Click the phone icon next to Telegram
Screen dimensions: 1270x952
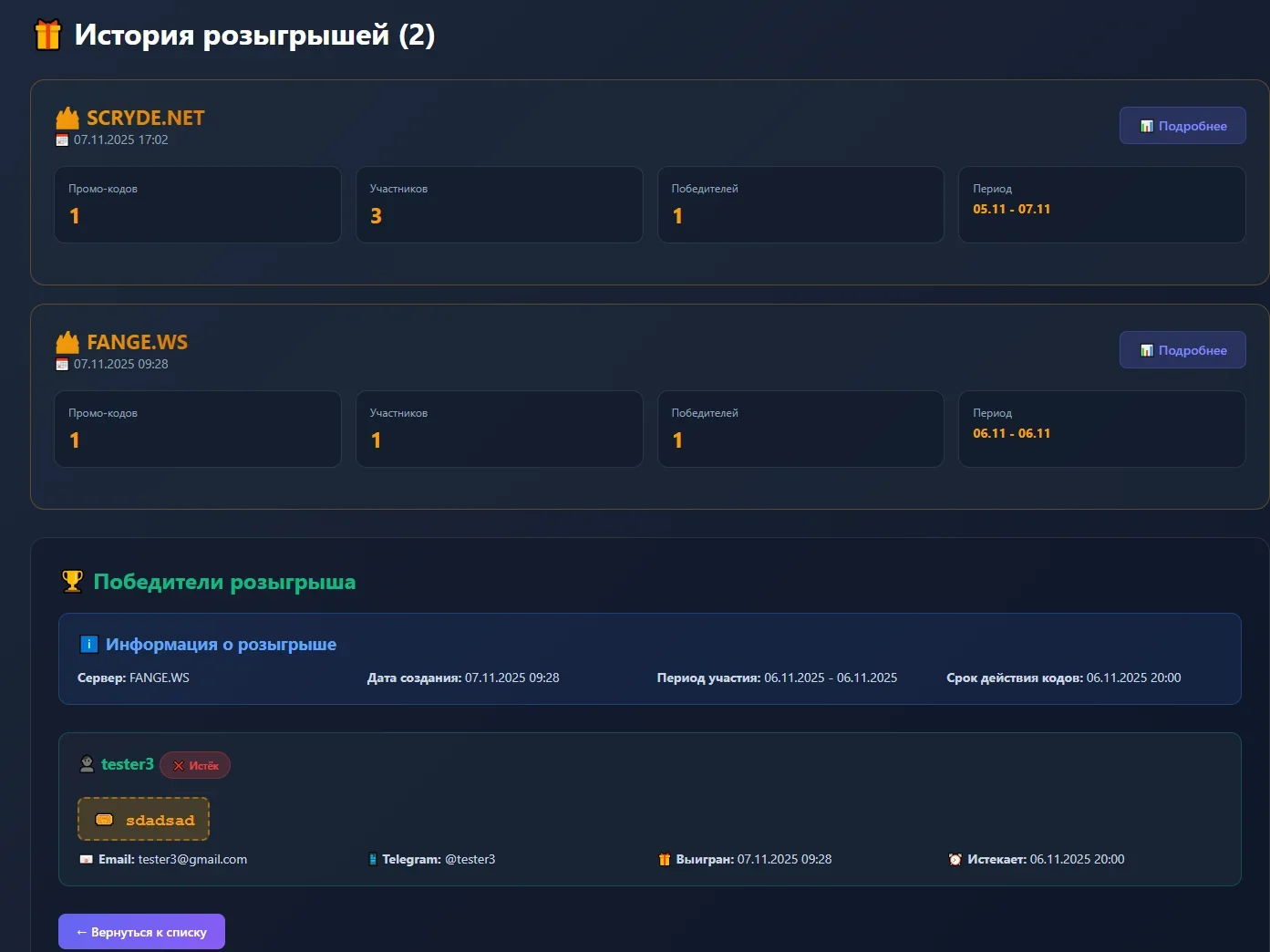[373, 860]
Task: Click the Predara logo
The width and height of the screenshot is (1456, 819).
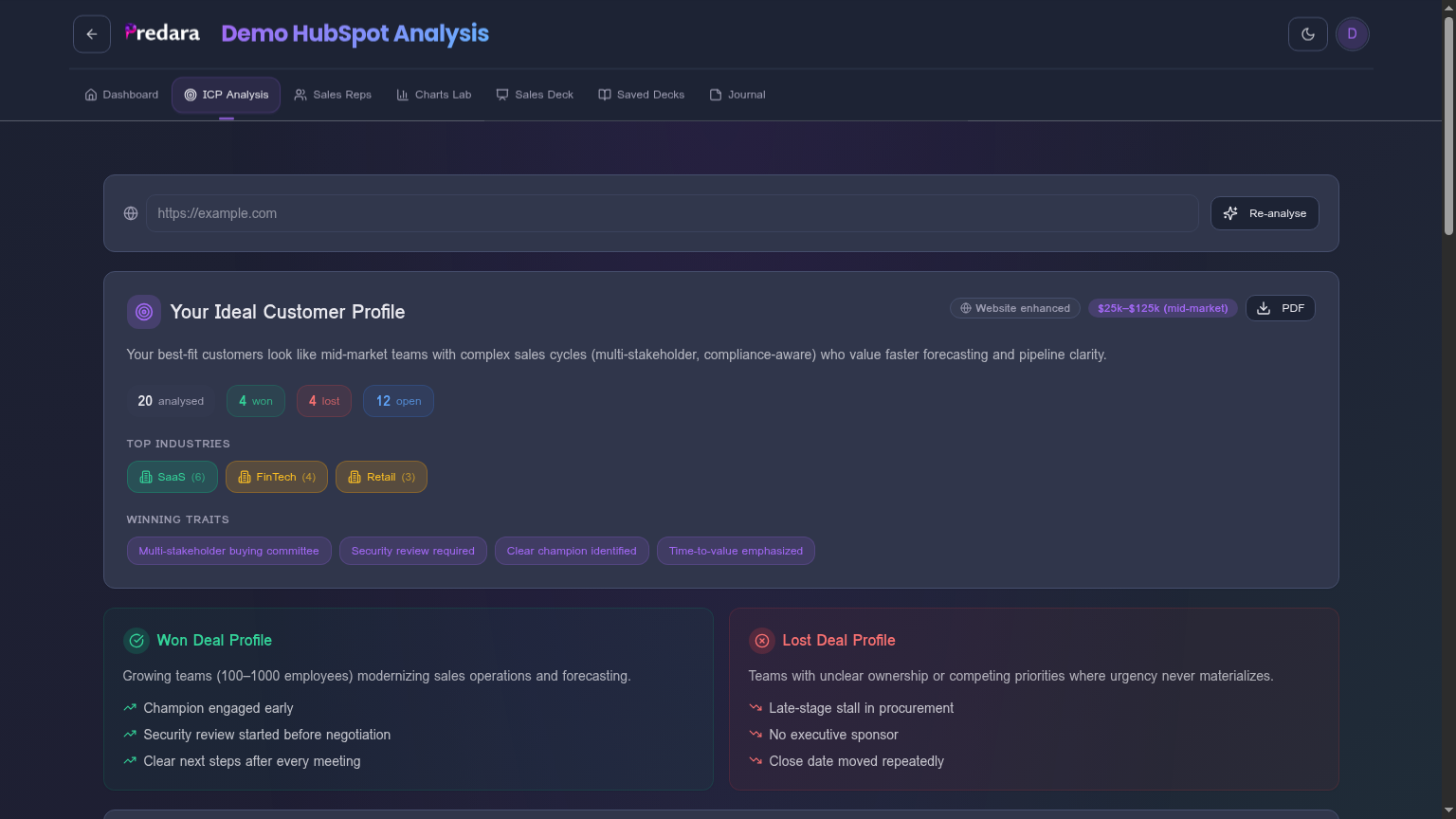Action: tap(163, 33)
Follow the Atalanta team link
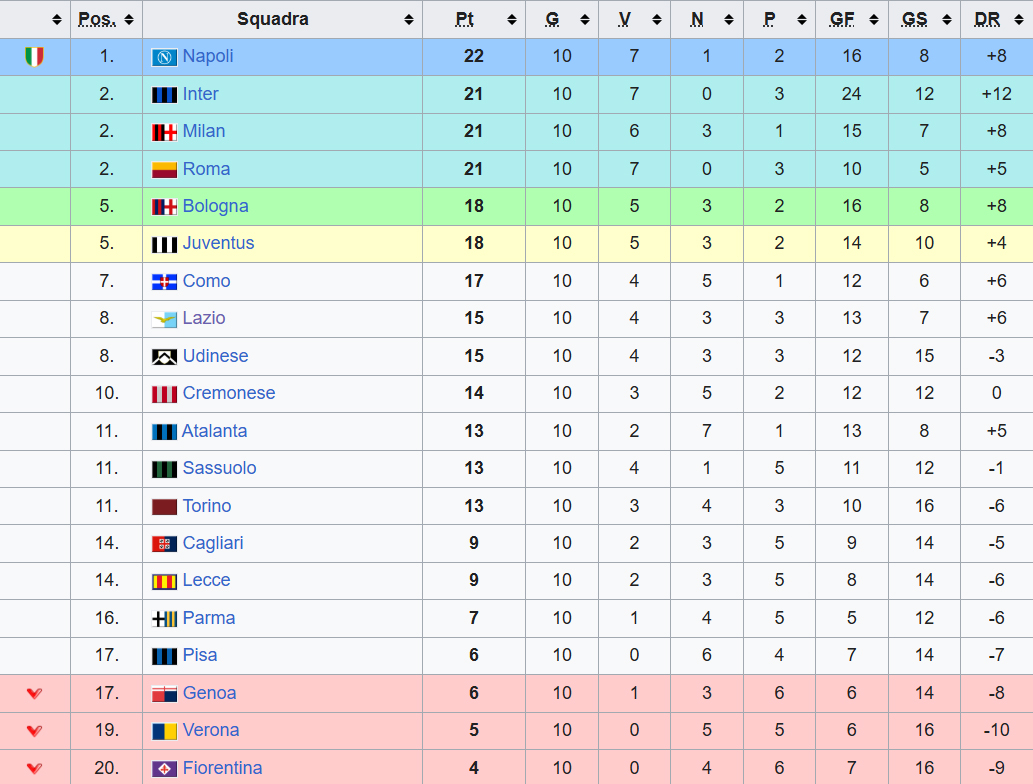Screen dimensions: 1033x784 pyautogui.click(x=214, y=431)
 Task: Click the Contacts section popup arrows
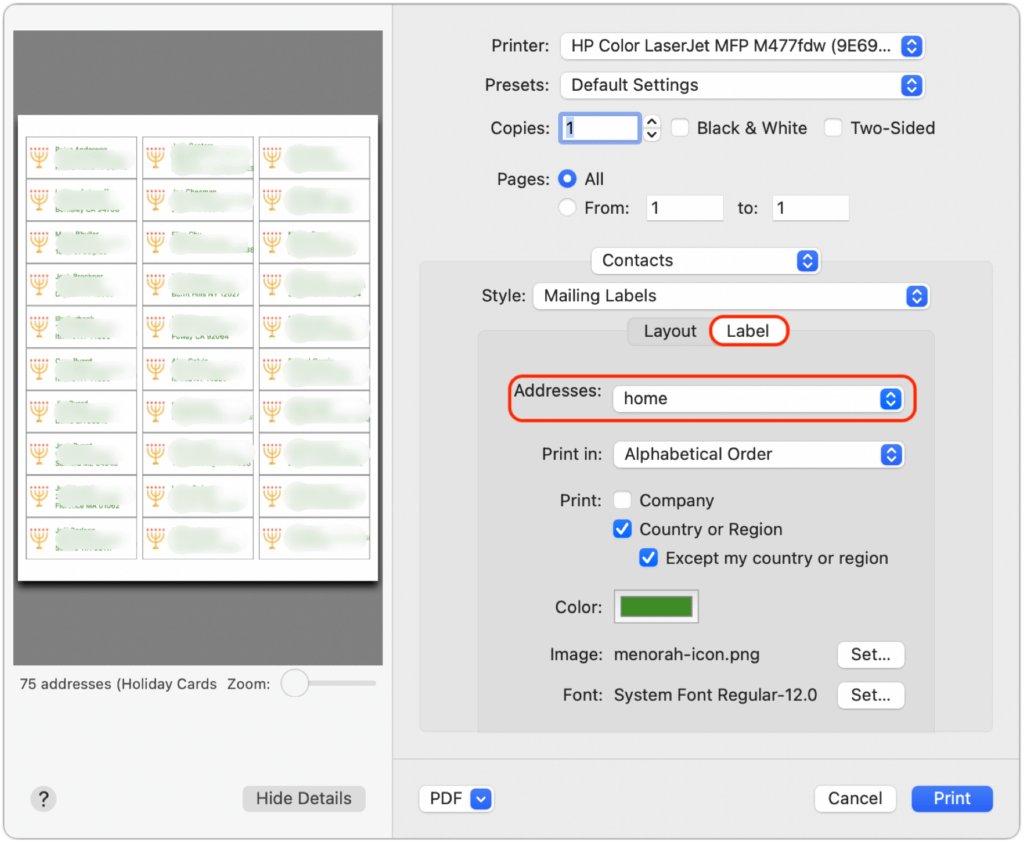(x=808, y=261)
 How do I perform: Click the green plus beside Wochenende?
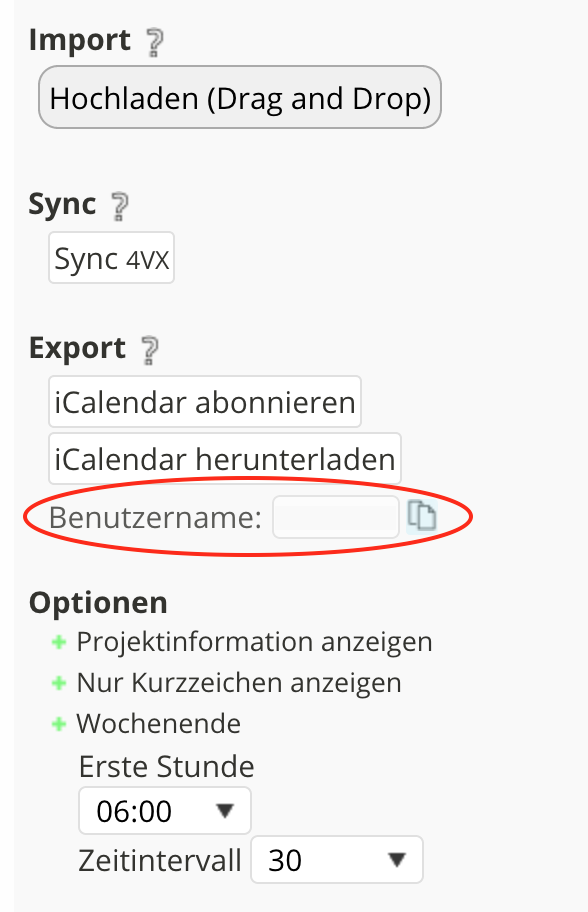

Task item =>
The copy must match every line of the data exactly and contain no pictures.

Task answer =>
Click the phone icon next to Telegram
Screen dimensions: 1270x952
[373, 860]
Task: Click the Predara logo
The width and height of the screenshot is (1456, 819).
Action: tap(163, 33)
Follow the Atalanta team link
Screen dimensions: 1033x784 pyautogui.click(x=214, y=431)
 Task: Click the Contacts section popup arrows
(x=808, y=261)
 How do I perform: Click the green plus beside Wochenende?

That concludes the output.